"LA INFANCIA PERDIDA"
Se estremece Facundo cuando regresa al barrio de su niñez. Todo permanece inalterado: la arboleda exuberante, con un coro de trinos avícolas en sus copas rebosantes, circuyendo el parque con el tobogán verde y los columpios de color fuego; los bancos alineados, donde se sentaban cada tarde las cotillas de turno que pasan revista a los recién llegados y reconvenían a los niños por montar barahúndas frente a las ventanas del salón. Al cruzar bajo los arcos de cemento gris que dan acceso a los soportales vuelve Facundo a removerse inquieto, como si una mano gélida hubiese aterrizado sobre su corazón. En ese suelo, que otrora fuera un campo de fútbol improvisado, están enterrados los nombres de los amigos de la infancia perdida. Facundo quiere volar para no regresar jamás al erial sembrado de cadáveres de recuerdos marchitos. Los pasillos y estancias de la casa heredada aún atesoran en sus paredes recién pintadas la algarabía bulliciosa de la familia numerosa que ya no volverá, que dejó arrumbados los juegos inventados en el arcón de los días extinguidos. Cómo corrían esas chapas sobre las losas del salón, sorteando obstáculos y puentes, convertidas las tapas de las botellas de refrescos y alcohol en trasuntos de ciclistas en pos de la gloria eterna en la pancarta de llegada situada en la cocina...

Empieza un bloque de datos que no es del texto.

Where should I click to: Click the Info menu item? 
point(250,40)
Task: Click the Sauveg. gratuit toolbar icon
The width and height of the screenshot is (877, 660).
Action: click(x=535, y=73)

Muñecos, naves alienígenas, cómics, cromos de perros o de futbolistas del Rayo Vallecano, el Elche, el Murcia o de la alineación oficial de la selección de Honduras, Gales o Perú. Juguetes en desuso como para fundar un cementerio de momentos irrepetibles. Está en la casa Facundo narrando anécdotas dulces y entrañables para los oídos entregados de una pareja muy joven. Pretenden los recién llegados, obnubilados ante el futuro prometedor, instaurar en la vieja casa heredada una saga de recuerdos nuevos, donde volverán los juegos y las risas a disfrazarse de fantasía y memorias perennes, que sus hijos contemplarán después con la mirada vidriosa y el estremecimiento involuntario que suscita sin permiso el recuerdo añejo. Quieren quedarse y él sólo puede pensar en marcharse.
Todo permanece inalterado, pero el tiempo ha pasado y los amigos de entonces han desaparecido como lágrimas en la lluvia. Aquellos días eternos, donde todo era posible a través de la imaginación, han quedado encerrados entre los muros de la casa heredada. Facundo da gracias cada día por la vida concedida, pletórica de felicidad y riqueza emocional, pero no puede evitar estremecerse cuando se asoma a los balcones vertiginosos de la infancia perdida.